--- Records shown ---
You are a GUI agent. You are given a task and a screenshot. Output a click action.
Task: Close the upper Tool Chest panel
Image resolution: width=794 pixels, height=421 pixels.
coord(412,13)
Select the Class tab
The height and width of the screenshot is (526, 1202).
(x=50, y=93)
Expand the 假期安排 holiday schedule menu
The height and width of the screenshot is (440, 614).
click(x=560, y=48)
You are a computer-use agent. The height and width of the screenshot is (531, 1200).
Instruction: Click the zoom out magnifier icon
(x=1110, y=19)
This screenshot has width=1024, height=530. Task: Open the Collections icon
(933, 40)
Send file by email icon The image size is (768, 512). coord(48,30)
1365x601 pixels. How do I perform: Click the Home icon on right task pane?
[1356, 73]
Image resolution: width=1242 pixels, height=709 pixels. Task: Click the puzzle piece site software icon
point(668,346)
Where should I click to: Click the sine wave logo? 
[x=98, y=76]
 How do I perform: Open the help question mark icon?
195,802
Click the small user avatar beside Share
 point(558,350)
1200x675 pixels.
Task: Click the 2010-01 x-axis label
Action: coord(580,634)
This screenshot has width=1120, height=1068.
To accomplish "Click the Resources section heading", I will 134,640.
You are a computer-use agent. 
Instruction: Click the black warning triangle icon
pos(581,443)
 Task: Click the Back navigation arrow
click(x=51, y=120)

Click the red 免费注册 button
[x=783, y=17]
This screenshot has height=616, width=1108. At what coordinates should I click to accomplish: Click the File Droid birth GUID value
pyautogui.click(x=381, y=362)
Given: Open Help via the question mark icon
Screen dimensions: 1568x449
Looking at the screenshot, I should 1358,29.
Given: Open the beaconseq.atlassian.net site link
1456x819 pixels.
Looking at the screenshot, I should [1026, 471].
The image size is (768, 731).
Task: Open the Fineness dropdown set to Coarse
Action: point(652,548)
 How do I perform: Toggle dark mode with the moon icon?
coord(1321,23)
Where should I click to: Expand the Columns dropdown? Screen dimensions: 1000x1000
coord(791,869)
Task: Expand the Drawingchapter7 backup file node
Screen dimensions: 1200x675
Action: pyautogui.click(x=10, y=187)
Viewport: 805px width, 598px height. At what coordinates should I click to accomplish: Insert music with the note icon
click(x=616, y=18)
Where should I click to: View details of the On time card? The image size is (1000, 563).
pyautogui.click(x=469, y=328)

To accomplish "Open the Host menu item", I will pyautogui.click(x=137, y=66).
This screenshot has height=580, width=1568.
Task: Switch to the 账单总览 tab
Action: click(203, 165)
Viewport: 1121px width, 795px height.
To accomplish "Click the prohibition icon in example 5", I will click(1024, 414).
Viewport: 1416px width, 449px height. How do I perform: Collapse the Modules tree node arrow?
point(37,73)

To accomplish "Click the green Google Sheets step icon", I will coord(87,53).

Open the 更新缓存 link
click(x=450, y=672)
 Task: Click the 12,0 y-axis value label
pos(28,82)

--- Problem statement ---
Repeat all of the entries exactly.

--- Written solution ---
You are a GUI agent. You are given a task and a screenshot. Output a click action.
Task: Close the upper Tool Chest panel
Image resolution: width=794 pixels, height=421 pixels.
coord(412,13)
Select the Class tab
The height and width of the screenshot is (526, 1202).
(x=50, y=93)
Expand the 假期安排 holiday schedule menu
The height and width of the screenshot is (440, 614).
click(x=560, y=48)
You are a computer-use agent. The height and width of the screenshot is (531, 1200).
Instruction: Click the zoom out magnifier icon
(x=1110, y=19)
This screenshot has width=1024, height=530. Task: Open the Collections icon
(933, 40)
Send file by email icon The image size is (768, 512). coord(48,30)
1365x601 pixels. How do I perform: Click the Home icon on right task pane?
[1356, 73]
Image resolution: width=1242 pixels, height=709 pixels. Task: Click the puzzle piece site software icon
point(668,346)
Where should I click to: Click the sine wave logo? 
[x=98, y=76]
 How do I perform: Open the help question mark icon?
195,802
Click the small user avatar beside Share
 point(558,350)
1200x675 pixels.
Task: Click the 2010-01 x-axis label
Action: coord(580,634)
This screenshot has width=1120, height=1068.
To accomplish "Click the Resources section heading", I will 134,640.
You are a computer-use agent. 
Instruction: Click the black warning triangle icon
pos(581,443)
 Task: Click the Back navigation arrow
click(x=51, y=120)

Click the red 免费注册 button
[x=783, y=17]
This screenshot has height=616, width=1108. At what coordinates should I click to accomplish: Click the File Droid birth GUID value
pyautogui.click(x=381, y=362)
Given: Open Help via the question mark icon
Screen dimensions: 1568x449
Looking at the screenshot, I should 1358,29.
Given: Open the beaconseq.atlassian.net site link
1456x819 pixels.
Looking at the screenshot, I should [1026, 471].
The image size is (768, 731).
Task: Open the Fineness dropdown set to Coarse
Action: point(652,548)
 How do I perform: Toggle dark mode with the moon icon?
coord(1321,23)
Where should I click to: Expand the Columns dropdown? Screen dimensions: 1000x1000
coord(791,869)
Task: Expand the Drawingchapter7 backup file node
Screen dimensions: 1200x675
Action: pyautogui.click(x=10, y=187)
Viewport: 805px width, 598px height. At what coordinates should I click to accomplish: Insert music with the note icon
click(x=616, y=18)
Where should I click to: View details of the On time card? The image size is (1000, 563).
pyautogui.click(x=469, y=328)

To accomplish "Open the Host menu item", I will pyautogui.click(x=137, y=66).
This screenshot has height=580, width=1568.
Task: Switch to the 账单总览 tab
Action: click(203, 165)
Viewport: 1121px width, 795px height.
To accomplish "Click the prohibition icon in example 5", I will click(1024, 414).
Viewport: 1416px width, 449px height. How do I perform: Collapse the Modules tree node arrow?
point(37,73)

To accomplish "Click the green Google Sheets step icon", I will coord(87,53).

Open the 更新缓存 link
click(x=450, y=672)
 Task: Click the 12,0 y-axis value label
pos(28,82)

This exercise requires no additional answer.